Bootstrapping VM for bare metal to trusted C compilation

Primary LanguageAssemblyGNU General Public License v3.0GPL-3.0

bootstrap

Build Status

Bootstrap is a small VM (< 20 ops) with an ASCII encoding. The goal of this project is to create a readable and auditable bootstrapping process to generate C binaries for this virtual platform or any other.

Why?

  1. Trusted compilation - every program involved in compiling a given C program can be audited (combined with diverse double-compilation by running the VM on multiple platforms)
  2. Longevity - the VM spec is small enough that it can be contained in the executables it produces, allowing them to be run decades into the future

Philosophy

Each bootstrap stage should do just enough to compile the next stage. Our goal is to hit a level of C89/C99 support that will allow us to compile and run arbitrary software for the VM, and to build the entire software tower underneath to get us there.

The stages should be easy to understand in isolation, and enough to hold one-at-a-time in your head.

In some cases we may define useful compilation utilities in earlier stages that are re-used later in the bootstrap chain, for example linkers and shell-style utilities.

Bootstrap stages

Stage 0

Status: complete

bootstrap0.bin: A basic assembler written in pure VM ASCII. The goal of this stage is to get a slightly more readable bootstrap1.bin compiled by ignoring any control character bytes (< 0x20).

Stage 1

Status: complete

bootstrap1.s: A basic assembler that skips comments (lines starting with #) and allows the use of a colon address (ie: :ABCD) to seek the output file to a given hex offset. All "assembled" lines must start with a tab character.

Stage 2

Status: complete

bootstrap2.s: A more complex assembler with support for two-level symbols (ie: :global__ + .local___) and two-pass symbol resolution. Also supports constant-style symbols that can be defined via =symbol__ ABCD. Note that all symbols MUST be eight characters long - no more, no less. Includes a few hard-coded stack manipulation macros in this stage to make nested function calls simpler.

Stage 3

Status: complete

bootstrap3: A "complete" assembler that allows input from multiple files, linked together to create an output executable. This assembler has a more natural, intel-like syntax.

The output for a given opcode from this assembler may or may not correspond to a single VM opcode. The compiler takes over one of the VM registers as a "compiler temporary", allowing us to create some CISC-style ops that drastically reduce instruction counts for various types of operations.

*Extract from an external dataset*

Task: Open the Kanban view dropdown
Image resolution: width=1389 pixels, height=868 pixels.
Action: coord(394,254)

This assembler also allows for more complex macros that make procedure calls, arguments and locals much simpler. As part of this functionality, the compiler defines a calling convention that determines which registers are caller- or callee-saved.

Stage 4

Status: work in progress 🚧

bootstrap4:This is the first stage C compiler that compilers a (very reduced) subset of C. Currently a work-in-progress.

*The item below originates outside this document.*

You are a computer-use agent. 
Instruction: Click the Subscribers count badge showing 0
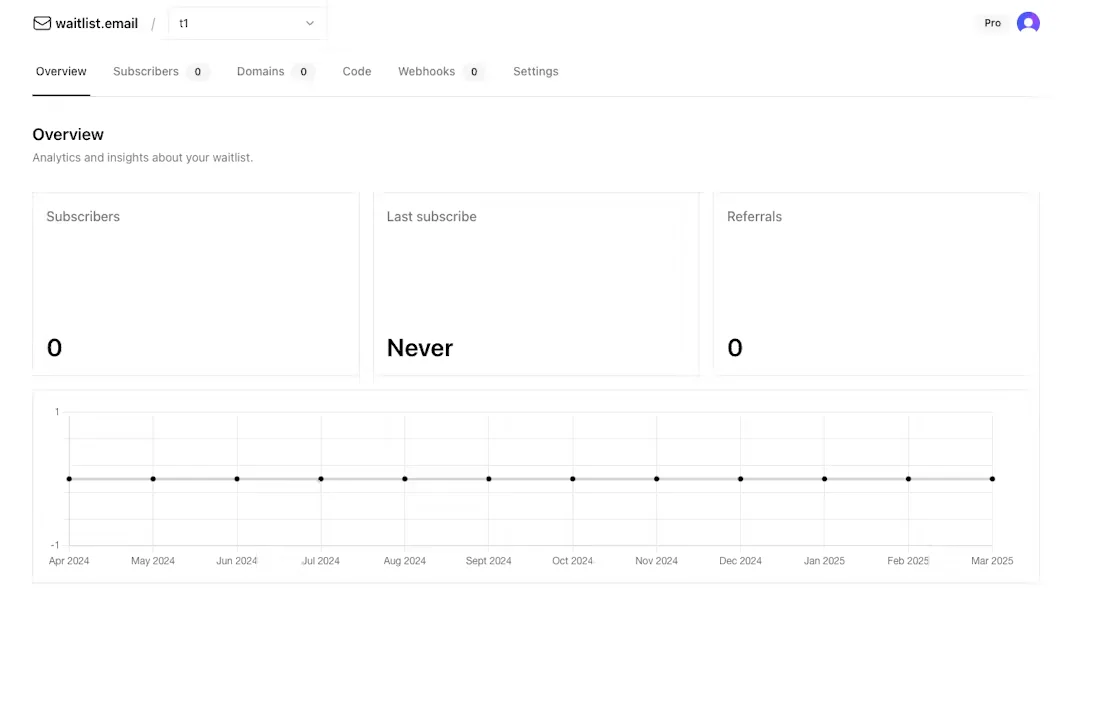click(197, 71)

There are multiple stages inside bootstrap4 to build a basic compiler: compiler0 which builds a barebones C compiler and allows us to escape from the world of assembly, and compiler1 that is a much more familiar C program that is used to compile bootstrap5.

Stage 5

Status: proof-of-concept

A full C85 compiler written in a simpler subset of C than can compile a full CXX compiler (as long as it conforms to C85). Currently a work-in-progress.